Как все те, которые себе очень голову ломают, или заботят, или вполне чему-нибудь преданы, Остап иногда, как пойдет прохаживаться, так и зайдет далеко, пока что-нибудь приведет его в себя, — и вот один раз очень далеко он зашел, погруженный в свою заботу, как вдруг шуркнуло что-то, будто птица пропорхнула, звякнуло что-то, будто две стрелы пролетели, встретившись — едва его с дороги не сбросило, едва успел он увидать вооруженного турка на легком вороном коне, а у турка девушку с русою косою, что протянула руки к нему и вымолвила: «Спасай, козак!», и все исчезло, будто бы и не бывало никогда.
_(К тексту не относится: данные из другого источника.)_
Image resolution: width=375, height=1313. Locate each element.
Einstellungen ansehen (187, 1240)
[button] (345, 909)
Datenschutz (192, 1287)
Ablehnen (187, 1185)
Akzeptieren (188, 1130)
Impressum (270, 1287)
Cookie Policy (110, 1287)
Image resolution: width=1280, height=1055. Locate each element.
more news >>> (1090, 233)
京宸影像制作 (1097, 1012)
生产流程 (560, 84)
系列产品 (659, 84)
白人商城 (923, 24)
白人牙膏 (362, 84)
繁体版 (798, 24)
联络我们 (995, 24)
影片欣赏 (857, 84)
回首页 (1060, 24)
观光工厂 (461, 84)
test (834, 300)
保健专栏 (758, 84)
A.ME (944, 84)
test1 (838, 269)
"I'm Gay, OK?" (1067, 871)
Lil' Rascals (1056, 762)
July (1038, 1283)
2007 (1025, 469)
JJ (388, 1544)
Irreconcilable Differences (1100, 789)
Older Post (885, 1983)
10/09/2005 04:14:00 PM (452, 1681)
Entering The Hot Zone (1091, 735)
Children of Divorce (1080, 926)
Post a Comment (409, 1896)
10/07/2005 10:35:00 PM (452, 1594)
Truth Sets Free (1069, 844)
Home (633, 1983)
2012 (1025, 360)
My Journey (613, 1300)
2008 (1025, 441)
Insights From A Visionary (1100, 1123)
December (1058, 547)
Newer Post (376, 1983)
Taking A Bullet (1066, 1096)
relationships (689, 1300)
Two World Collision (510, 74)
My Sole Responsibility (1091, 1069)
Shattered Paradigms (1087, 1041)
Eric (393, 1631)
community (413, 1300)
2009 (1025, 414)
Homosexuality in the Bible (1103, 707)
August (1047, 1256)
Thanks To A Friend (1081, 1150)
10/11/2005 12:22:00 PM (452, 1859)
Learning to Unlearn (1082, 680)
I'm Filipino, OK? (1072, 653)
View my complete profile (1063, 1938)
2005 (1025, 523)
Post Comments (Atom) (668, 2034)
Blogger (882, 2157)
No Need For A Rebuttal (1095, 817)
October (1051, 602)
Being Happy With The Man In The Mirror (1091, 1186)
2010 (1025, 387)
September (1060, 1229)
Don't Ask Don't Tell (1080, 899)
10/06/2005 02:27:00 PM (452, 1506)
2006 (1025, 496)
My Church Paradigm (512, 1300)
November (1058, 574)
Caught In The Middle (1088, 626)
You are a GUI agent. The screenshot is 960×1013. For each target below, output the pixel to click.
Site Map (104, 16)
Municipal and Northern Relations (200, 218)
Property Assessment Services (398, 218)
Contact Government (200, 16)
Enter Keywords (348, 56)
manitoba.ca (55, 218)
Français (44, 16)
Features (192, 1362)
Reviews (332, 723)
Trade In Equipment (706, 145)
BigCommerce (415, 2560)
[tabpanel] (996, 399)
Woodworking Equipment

— Если бы сила моя да лета мои! — промолвил Остап, и очень горько ему стало, что еще не могуча его сила, не совершенны его лета.

Вот если бы нам с вами, вам да мне, встретилось что подобное, так мы бы, я да вы, ахнули да вздохнули (к чему мы станем тут поминать, что тоже и страшно бы перепугались?) пришли домой, рассказали все соседям да и забыли, — а Остап нет — не забывал.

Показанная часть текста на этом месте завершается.